Event View Constraints

The information that you see on a workflow page is determined by the constraints that you impose. For example, when you initially open an event workflow, the information is constrained to events that were generated in the previous hour.

To advance to the next page in the workflow and constrain the data you are viewing by specific values, select the rows with those values on the page and click View. To advance to the next page in the workflow retaining the current constraints and carrying forward all events, select View All.

Note

If you select a row with multiple non-count values and click View, you create a compound constraint.

There is a third method for constraining data in a workflow. To constrain the page to the rows with values that you selected and also add the selected value to the list of constraints at the top of the page, click a value within a row on the page. For example, if you are viewing a list of logged connections and want to constrain the list to only those you allowed using access control, click Allow in the Action column. As another example, if you are viewing intrusion events and want to constrain the list to only events where the destination port is 80, click 80 (http)/tcp in the Destination Port/ICMP Code column.

Tip

The procedure for constraining connection events based on Monitor rule criteria is slightly different and you may need to take some extra steps. Additionally, you cannot constrain connection events by associated file or intrusion information.

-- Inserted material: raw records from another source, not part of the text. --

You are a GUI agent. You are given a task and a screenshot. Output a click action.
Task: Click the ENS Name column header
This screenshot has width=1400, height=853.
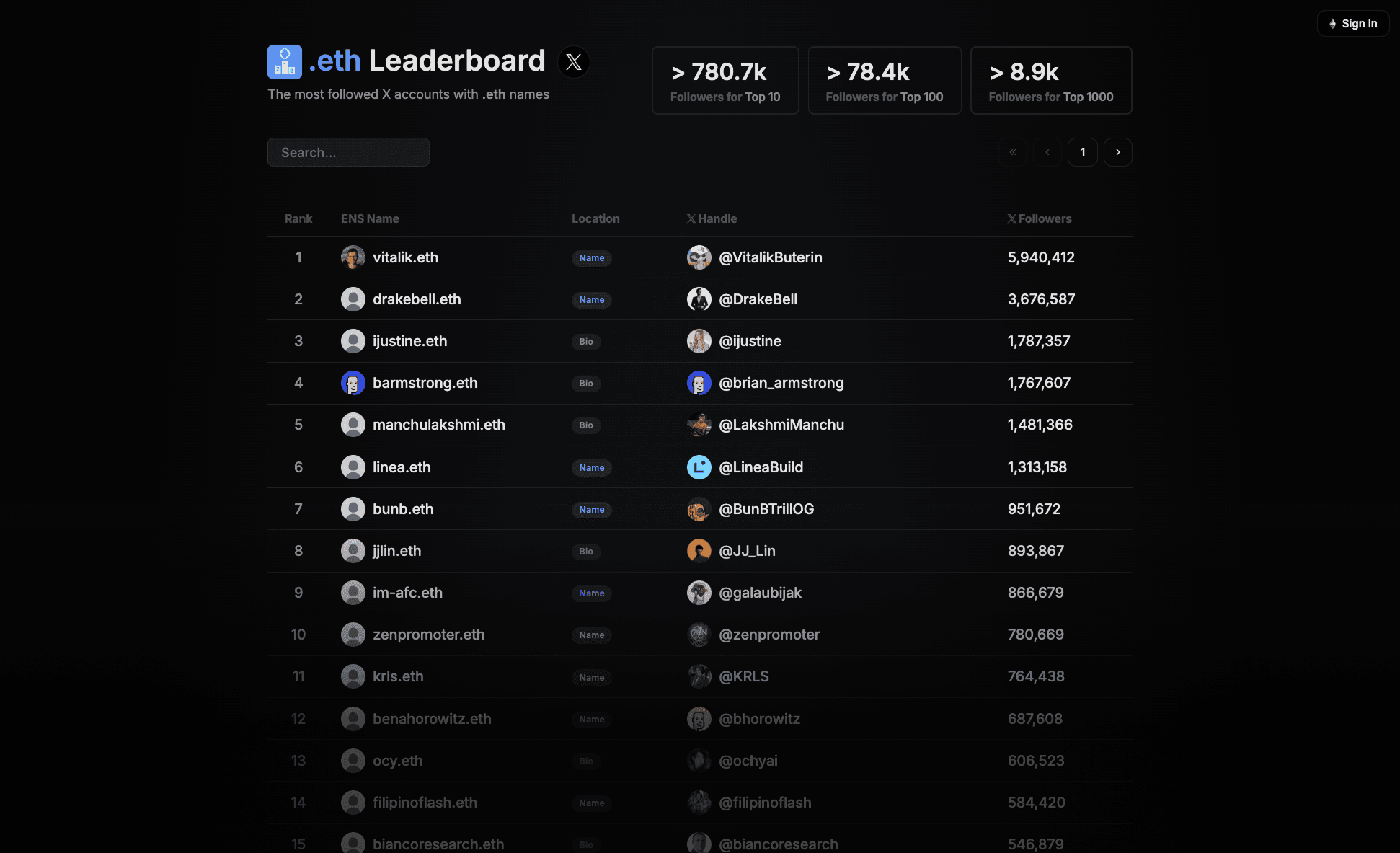(370, 218)
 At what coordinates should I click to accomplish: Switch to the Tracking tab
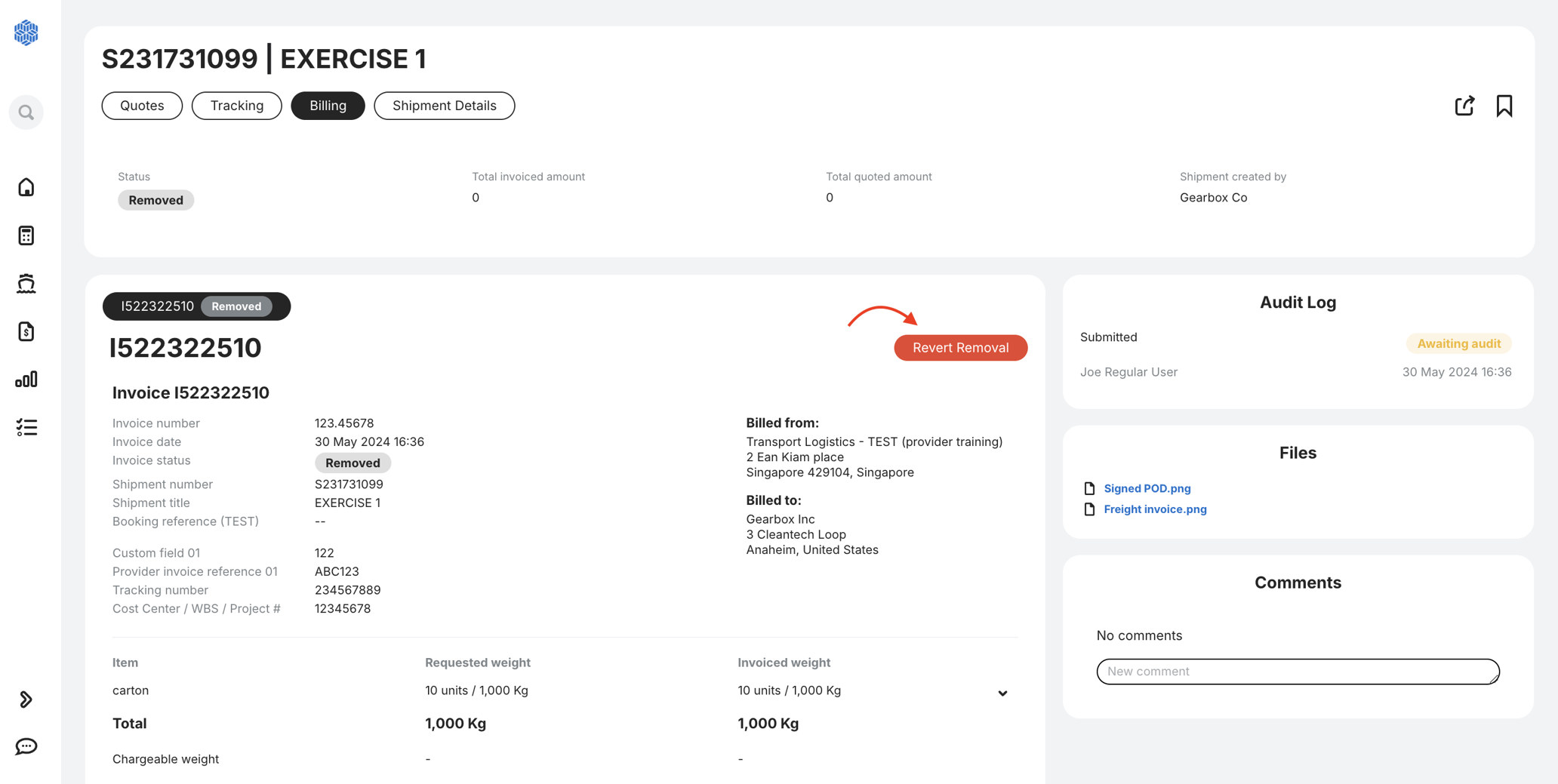(236, 106)

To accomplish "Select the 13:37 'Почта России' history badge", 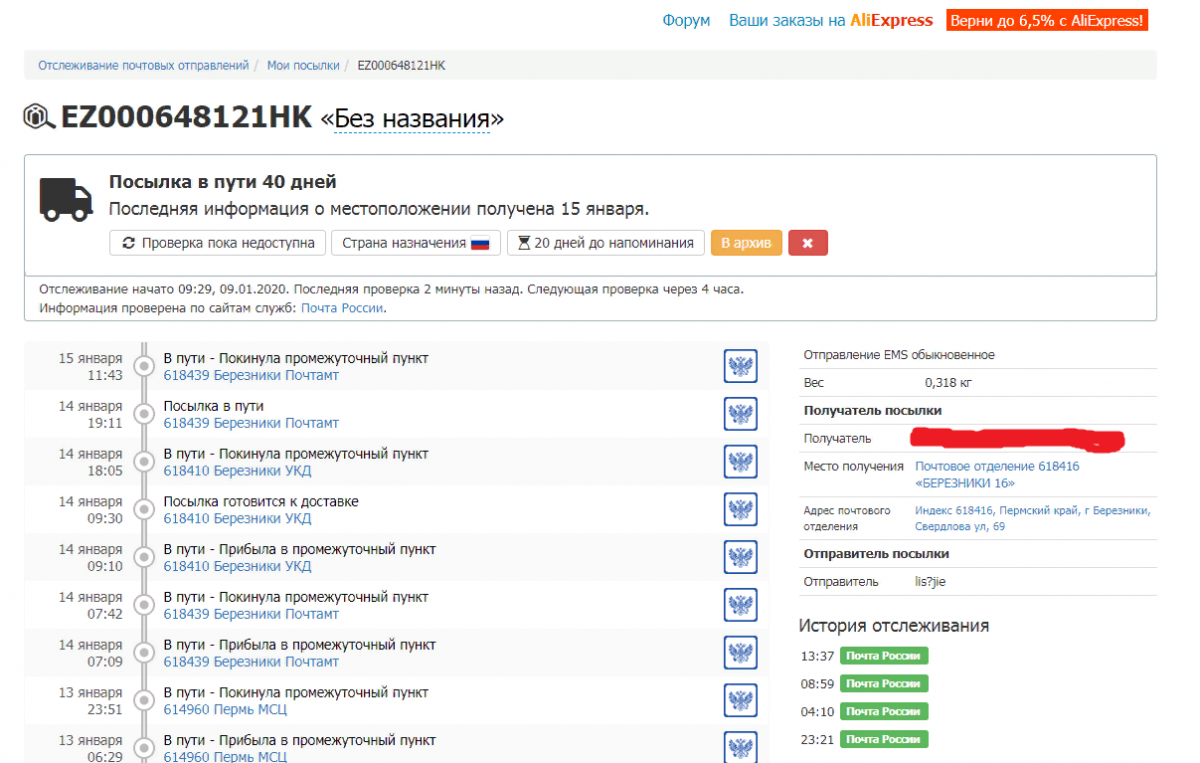I will tap(884, 656).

You can also use searches to constrain the information in a workflow. Use this feature when you want to constrain against multiple values in a single column. For example, if you want to view the events related to two IP addresses, click Edit Search, then modify the appropriate IP address field on the Search page to include both addresses, and then click Search.

The search criteria you enter on the search page are listed as the constraints at the top of the page, with the resulting events constrained accordingly. On the Cisco Defense Orchestrator, the current constraints are also applied when navigating to other workflows, unless they are compound constraints.

When searching, you must pay careful attention to whether your search constraints apply to the table you are searching. For example, client data is not available in connection summaries. If you search for connection events based on the detected client in the connection and then view the results in a connection summary event view, the Cisco Defense Orchestrator displays connection data as if you had not constrained it at all. Invalid constraints are labeled as not applicable (N/A) and are marked with a strikethrough.